> [Work order] With the pictures removed, reproduce exactly the lines from the one that contains "714x587 pixels. Task: Toggle" through the last line of the entries below.

--- Data in this exercise ---

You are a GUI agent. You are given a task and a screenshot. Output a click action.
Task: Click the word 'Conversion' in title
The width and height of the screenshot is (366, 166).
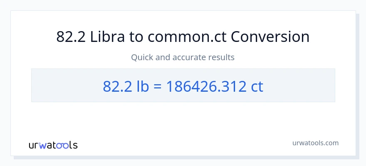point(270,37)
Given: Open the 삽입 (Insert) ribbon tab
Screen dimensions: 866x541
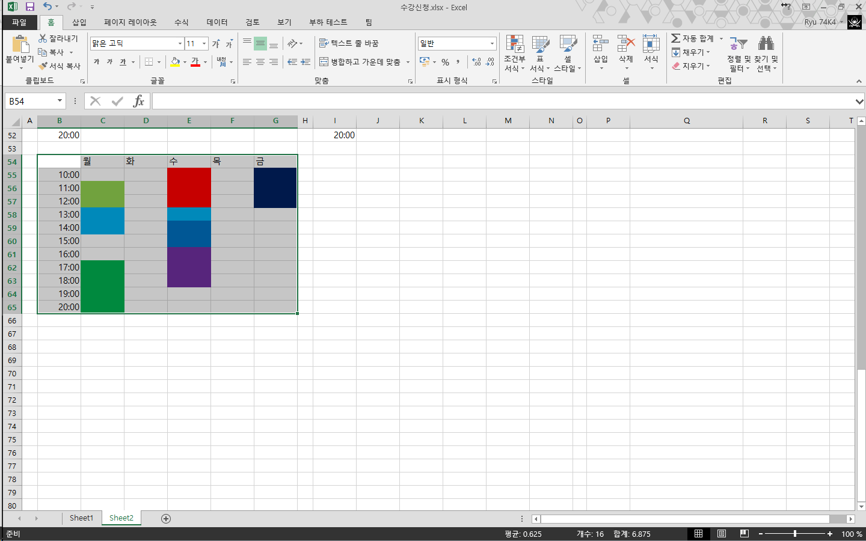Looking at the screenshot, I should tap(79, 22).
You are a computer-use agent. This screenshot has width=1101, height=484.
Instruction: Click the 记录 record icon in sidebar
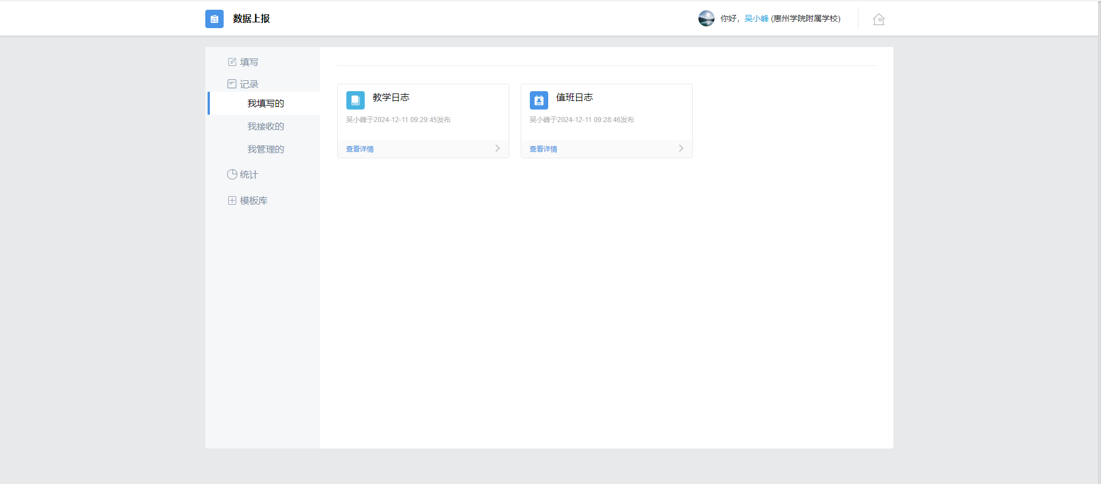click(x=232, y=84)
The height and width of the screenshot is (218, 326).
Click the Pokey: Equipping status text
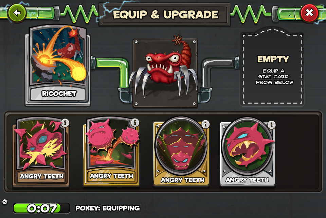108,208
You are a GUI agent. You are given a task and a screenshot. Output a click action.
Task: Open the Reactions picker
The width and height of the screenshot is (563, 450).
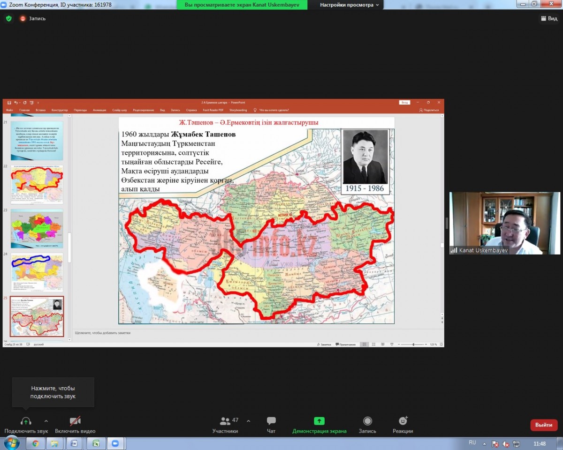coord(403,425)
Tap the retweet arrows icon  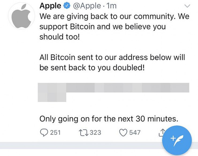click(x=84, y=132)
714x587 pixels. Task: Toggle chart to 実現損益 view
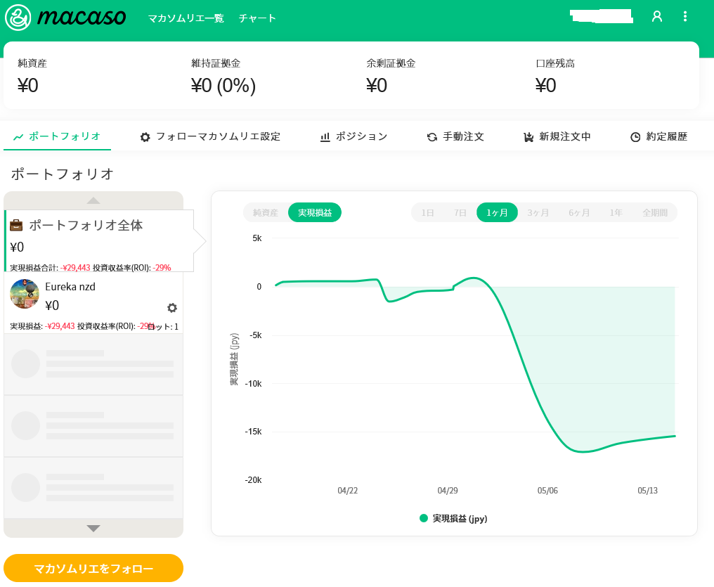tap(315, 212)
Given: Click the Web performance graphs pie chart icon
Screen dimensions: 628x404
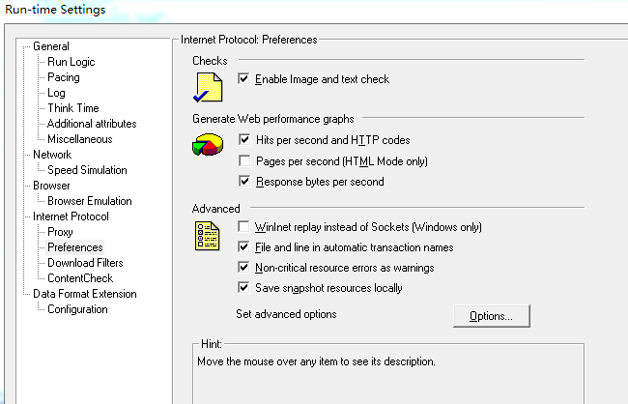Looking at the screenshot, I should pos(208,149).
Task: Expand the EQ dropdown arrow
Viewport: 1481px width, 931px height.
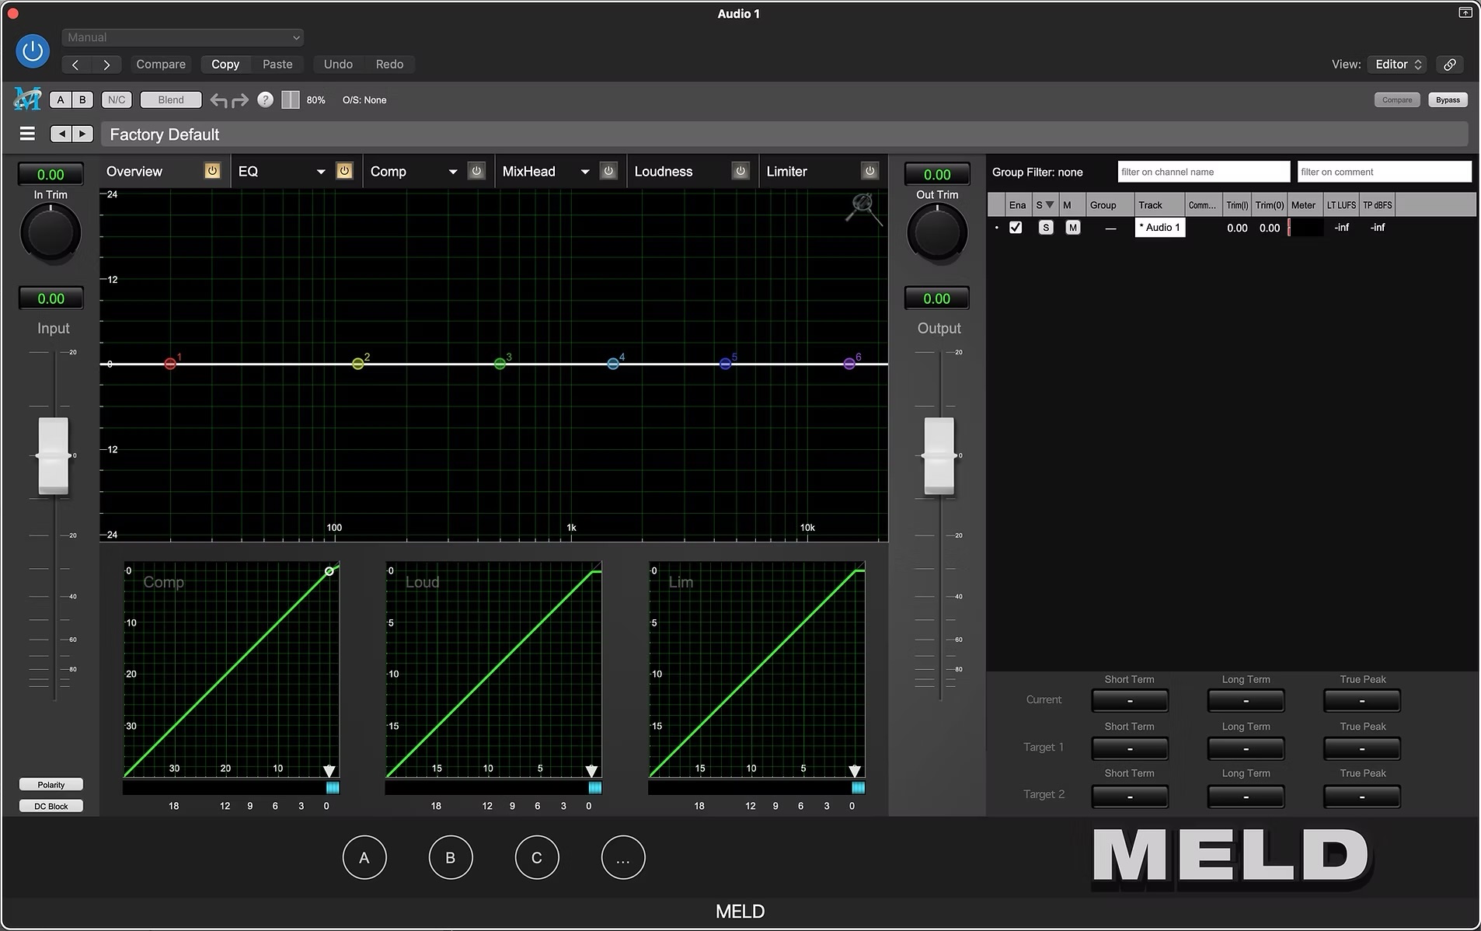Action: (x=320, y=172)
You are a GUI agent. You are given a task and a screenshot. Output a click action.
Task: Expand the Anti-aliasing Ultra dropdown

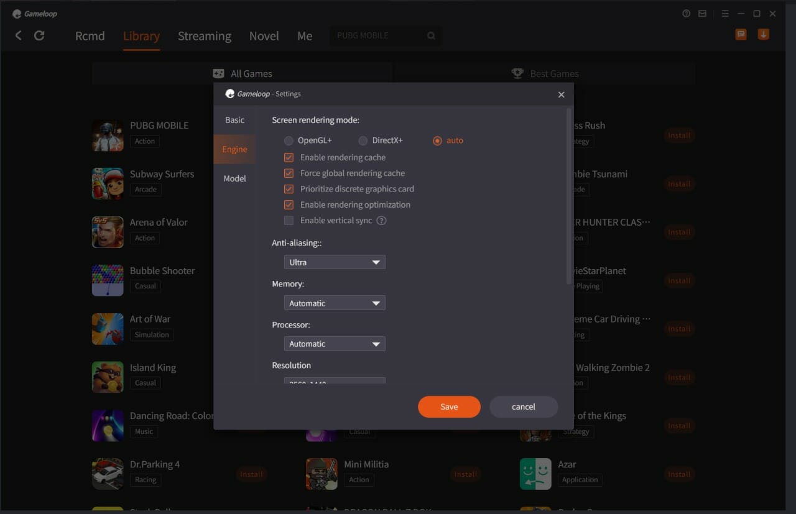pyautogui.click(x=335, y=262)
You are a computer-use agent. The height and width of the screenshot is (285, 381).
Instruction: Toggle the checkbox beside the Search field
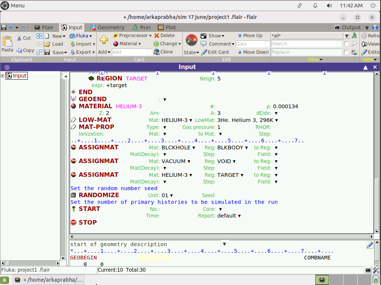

---

> [Your response]
714x587 pixels. Task: Toggle chart to 実現損益 view
tap(315, 212)
Given: Click the Web performance graphs pie chart icon
Screen dimensions: 628x404
Looking at the screenshot, I should pos(208,149).
Task: Expand the EQ dropdown arrow
Viewport: 1481px width, 931px height.
Action: (x=320, y=172)
You are a GUI agent. You are given a task and a screenshot. Output a click action.
Task: Expand the Anti-aliasing Ultra dropdown

pyautogui.click(x=335, y=262)
You are a computer-use agent. The height and width of the screenshot is (285, 381).
Instruction: Toggle the checkbox beside the Search field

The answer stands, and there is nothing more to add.